THE BOB (2nd review: October 1988)
With Area’s Radio Caroline it’s time for turning out the lights, lighting a candle and then sitting back to be enveloped by the record’s dark, starlit beauty. Really. That’s what it’s time for. Radio Caroline is 10 gentle tunes buoyed on a deep bass sea gliding on the soft breezes of Lynn Canfield’s voice. It’s elegant, exquisite and memorable music whether drifting on calm keyboard currents or passing through squalls of drums and guitars. (Radio Caroline has been deliberately structured with calm beginning and end surrounding a central storm.) There’s nothing much more to say but don’t let my brevity or my gibberish put you off. This is a mystical and magical album. It’s not quite of this world but I’m happy it found its way here. —Bruce McClelland
UNDER THE VOLCANO (1998)
Area was a band musically that was right where they should have been for their time, circa ‘87. This is very 4AD sounding in the sense of Cocteau Twins and This Mortal Coil.
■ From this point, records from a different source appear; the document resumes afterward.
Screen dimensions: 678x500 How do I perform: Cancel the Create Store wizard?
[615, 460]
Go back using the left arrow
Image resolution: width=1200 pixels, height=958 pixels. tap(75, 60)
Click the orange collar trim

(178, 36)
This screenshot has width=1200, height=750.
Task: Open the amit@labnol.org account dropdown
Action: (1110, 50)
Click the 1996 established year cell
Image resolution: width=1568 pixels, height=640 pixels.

You get female vocals over ghostly guitars and scarce drum beats; this was definitely for the black clad set. Oddly enough, now we’d say this is very Projekt Records-ish. At the time this stuff came out, Projekt’s domination of the scene was just starting to build into the massive snowball it is now. This is loaded with the sort of melancholia that you get when you write rather deep and introspective songs. This stuff still holds up which is partially due to the fact that the gloom and doom seems real rather than painted on.
MAGNET #37 (1998)
(The second album from) enigmatic pop trio Area, the group Lynn Canfield and Henry Frayne first played in together. Frayne conjures up a radiant guitar ether that gently spirals around Canfield’s emotive, fragile voice as they both mesh with Steve Jones’ suitably delicate keyboards and programmed rhythms. — Bryan Reeseman
Reviews Editor –
From Chicago Reader Gossip Wolf
In the late 1980s, Urbana-Champaign trio Area crafted glistening goth-tinged pop for legendary label Projekt; in retrospect, the work of vocalist Lynn Canfield and multi-instrumentalists Henry Frayne and Steve Jones seems like an obvious precursor to contemporary dream pop and shoegaze. (The members of Area have also performed in the Moon Seven Times and the Arms of Someone New, among other groups.) Jones, currently a professor at the University of Illinois Chicago, has recently remastered the band’s standout second album, 1987’s Radio Caroline, and added a clutch of new bonus tracks. The album will be available as a name-your-price download on Projekt’s Bandcamp on Friday, July 7. Thanks to a recent placement of the album’s track “Head Above Water” on the Hulu show Cruel Summer, plenty of new fans should be finding their way to Area soon!